#### Supplied material:
╔══

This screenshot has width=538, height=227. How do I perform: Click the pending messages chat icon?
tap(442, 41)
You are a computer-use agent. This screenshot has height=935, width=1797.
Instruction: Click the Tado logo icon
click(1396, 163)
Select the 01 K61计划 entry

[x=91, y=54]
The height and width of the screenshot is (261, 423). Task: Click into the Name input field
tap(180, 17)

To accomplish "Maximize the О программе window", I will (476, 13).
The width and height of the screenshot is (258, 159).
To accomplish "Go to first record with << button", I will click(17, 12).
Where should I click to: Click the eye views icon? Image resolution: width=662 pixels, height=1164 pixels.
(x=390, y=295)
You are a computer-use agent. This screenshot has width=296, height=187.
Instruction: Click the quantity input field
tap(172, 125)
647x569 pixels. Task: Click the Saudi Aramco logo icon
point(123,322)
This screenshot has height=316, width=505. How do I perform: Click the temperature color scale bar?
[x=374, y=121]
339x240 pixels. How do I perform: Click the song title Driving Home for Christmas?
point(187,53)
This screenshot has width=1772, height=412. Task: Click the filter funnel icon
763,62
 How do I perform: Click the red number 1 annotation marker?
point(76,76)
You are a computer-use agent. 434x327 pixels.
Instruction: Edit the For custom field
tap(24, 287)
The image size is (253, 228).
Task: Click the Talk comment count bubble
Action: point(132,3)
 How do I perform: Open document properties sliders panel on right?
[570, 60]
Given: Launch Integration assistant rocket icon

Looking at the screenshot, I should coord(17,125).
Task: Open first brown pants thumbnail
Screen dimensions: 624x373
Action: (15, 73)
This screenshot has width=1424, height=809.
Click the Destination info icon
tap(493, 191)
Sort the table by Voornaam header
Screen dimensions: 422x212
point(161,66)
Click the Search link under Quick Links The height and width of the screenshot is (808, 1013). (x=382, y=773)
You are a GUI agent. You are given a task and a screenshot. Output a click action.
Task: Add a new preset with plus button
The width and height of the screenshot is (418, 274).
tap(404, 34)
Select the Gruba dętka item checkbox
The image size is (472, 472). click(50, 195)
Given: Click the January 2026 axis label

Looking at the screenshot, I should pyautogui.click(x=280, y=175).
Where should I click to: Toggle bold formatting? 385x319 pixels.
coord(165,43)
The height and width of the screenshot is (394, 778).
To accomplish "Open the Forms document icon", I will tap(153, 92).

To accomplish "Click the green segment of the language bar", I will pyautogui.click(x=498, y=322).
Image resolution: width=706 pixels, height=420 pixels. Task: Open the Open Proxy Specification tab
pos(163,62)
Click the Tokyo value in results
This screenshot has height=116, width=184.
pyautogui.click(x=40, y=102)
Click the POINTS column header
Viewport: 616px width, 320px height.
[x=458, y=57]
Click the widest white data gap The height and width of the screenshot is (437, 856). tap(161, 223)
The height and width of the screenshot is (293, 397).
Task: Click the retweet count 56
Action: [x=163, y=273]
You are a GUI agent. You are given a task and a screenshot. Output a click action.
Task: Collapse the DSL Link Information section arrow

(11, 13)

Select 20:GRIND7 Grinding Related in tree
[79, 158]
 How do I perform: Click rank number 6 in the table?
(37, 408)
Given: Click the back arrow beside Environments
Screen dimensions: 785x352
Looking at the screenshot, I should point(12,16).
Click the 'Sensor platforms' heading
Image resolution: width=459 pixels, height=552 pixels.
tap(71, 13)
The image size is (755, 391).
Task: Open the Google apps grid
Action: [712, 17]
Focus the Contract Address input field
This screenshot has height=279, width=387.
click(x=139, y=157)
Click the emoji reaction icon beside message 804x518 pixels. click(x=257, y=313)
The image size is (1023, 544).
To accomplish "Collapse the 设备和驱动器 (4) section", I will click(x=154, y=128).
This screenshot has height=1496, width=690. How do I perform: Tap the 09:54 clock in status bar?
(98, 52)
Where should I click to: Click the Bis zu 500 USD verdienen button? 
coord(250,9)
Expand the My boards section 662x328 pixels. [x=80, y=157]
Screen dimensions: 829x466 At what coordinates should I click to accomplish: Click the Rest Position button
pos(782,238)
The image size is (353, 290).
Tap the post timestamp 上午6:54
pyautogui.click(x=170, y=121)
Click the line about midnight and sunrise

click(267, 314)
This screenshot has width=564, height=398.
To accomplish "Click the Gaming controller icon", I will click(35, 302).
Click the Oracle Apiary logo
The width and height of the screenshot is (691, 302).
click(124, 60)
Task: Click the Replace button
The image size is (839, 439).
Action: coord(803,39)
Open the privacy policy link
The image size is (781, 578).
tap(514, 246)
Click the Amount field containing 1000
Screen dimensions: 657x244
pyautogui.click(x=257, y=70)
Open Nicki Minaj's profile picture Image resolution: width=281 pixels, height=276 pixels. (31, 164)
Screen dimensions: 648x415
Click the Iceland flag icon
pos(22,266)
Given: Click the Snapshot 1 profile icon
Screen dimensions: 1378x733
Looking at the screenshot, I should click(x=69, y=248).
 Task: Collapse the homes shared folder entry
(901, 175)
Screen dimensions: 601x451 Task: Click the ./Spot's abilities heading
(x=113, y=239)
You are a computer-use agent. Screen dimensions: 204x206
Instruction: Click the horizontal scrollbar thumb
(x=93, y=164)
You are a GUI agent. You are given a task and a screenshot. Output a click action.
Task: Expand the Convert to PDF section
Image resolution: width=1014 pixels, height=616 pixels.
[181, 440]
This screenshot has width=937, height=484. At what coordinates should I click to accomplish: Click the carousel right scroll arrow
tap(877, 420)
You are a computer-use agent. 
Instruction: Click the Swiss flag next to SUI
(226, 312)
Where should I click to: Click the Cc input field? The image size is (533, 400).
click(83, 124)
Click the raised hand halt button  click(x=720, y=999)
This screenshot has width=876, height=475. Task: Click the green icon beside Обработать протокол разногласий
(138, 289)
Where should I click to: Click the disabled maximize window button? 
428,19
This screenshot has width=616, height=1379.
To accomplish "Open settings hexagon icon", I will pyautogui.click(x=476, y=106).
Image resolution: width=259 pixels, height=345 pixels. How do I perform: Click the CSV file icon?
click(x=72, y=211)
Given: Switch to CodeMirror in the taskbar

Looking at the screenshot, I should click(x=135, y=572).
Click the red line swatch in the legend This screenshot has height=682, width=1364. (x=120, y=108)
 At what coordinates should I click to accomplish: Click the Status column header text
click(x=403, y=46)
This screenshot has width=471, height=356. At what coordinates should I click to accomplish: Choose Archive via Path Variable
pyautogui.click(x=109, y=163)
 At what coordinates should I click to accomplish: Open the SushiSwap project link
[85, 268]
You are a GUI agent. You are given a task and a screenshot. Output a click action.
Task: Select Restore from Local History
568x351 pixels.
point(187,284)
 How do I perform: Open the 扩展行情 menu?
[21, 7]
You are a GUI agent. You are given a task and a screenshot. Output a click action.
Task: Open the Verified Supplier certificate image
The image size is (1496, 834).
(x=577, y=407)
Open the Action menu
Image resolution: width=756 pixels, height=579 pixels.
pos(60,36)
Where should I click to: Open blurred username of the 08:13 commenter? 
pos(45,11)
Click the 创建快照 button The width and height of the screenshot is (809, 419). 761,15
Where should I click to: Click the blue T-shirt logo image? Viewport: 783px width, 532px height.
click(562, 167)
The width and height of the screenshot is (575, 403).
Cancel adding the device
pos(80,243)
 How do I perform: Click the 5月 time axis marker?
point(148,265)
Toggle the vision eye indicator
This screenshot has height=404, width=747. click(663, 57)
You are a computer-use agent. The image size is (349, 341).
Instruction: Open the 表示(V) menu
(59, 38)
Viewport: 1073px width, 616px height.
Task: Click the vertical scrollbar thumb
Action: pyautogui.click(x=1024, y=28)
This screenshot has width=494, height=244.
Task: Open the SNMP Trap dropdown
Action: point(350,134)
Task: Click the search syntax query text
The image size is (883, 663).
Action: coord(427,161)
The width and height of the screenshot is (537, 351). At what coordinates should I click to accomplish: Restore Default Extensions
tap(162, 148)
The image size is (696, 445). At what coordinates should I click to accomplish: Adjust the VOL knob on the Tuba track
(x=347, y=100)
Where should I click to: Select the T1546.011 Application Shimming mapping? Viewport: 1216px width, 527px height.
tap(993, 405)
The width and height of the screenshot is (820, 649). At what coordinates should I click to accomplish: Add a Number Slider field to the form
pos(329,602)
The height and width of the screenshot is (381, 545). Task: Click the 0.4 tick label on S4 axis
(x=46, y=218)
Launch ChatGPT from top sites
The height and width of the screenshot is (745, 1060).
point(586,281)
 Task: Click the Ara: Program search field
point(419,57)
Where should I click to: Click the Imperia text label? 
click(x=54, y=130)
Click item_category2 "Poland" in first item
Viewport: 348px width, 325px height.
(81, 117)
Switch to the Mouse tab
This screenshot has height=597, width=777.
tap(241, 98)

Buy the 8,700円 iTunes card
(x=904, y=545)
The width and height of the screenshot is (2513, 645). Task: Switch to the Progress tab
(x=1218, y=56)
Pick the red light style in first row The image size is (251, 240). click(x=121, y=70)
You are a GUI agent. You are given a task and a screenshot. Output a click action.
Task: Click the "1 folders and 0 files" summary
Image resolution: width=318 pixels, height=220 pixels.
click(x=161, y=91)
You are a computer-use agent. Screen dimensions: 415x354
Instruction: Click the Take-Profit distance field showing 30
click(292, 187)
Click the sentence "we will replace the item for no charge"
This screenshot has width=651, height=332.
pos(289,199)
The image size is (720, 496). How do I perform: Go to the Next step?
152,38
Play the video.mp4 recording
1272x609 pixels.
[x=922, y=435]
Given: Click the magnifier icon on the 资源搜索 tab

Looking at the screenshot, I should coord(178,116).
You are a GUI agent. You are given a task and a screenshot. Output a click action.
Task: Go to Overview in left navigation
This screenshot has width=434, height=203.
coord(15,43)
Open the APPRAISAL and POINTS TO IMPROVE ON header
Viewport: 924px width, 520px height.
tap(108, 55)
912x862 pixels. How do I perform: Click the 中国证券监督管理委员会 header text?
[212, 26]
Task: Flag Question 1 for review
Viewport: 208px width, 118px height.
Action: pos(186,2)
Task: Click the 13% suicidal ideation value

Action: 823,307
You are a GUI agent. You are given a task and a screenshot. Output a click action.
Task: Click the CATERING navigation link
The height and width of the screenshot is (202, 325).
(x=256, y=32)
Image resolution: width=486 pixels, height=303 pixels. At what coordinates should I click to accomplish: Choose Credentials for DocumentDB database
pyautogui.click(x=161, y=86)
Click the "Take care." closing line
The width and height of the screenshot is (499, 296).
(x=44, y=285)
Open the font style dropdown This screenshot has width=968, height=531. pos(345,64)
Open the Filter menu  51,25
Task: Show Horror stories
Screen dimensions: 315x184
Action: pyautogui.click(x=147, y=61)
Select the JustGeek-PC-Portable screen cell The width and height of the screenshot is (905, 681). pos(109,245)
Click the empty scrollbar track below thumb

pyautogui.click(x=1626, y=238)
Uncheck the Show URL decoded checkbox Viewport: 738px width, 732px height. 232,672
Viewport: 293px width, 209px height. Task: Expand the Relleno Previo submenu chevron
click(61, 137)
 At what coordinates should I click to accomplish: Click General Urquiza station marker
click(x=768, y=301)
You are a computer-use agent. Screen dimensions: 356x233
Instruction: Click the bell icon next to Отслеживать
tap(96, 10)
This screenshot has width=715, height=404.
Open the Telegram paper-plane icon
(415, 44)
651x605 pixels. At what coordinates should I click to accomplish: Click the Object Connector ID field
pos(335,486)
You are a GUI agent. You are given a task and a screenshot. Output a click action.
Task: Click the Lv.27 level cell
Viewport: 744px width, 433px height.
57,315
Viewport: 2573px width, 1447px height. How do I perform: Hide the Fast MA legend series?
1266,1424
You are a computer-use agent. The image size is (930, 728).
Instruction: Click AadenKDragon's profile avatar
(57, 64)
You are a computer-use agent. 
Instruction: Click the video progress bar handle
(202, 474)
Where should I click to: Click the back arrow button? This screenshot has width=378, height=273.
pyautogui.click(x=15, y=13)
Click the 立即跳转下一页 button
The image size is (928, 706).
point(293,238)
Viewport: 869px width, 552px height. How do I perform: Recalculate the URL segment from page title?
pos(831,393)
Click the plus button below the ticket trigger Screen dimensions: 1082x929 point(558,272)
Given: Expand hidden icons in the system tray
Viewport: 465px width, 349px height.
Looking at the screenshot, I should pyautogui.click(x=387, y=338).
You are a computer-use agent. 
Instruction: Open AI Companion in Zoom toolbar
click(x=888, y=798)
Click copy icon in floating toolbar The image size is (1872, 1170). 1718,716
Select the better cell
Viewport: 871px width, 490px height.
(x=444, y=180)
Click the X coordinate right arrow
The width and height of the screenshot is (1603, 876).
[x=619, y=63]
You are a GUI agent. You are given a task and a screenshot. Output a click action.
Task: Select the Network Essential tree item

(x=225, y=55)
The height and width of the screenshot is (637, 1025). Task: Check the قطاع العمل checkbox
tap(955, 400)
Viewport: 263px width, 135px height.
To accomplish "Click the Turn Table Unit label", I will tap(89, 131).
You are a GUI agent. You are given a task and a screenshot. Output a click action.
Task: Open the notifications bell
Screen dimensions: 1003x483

╚══

#### Exercise description:
Pick out all lines from the data above in which the word "with" appears.

#### Written response:
To accomplish "Go to first record with << button", I will click(17, 12).
Task: Add a new preset with plus button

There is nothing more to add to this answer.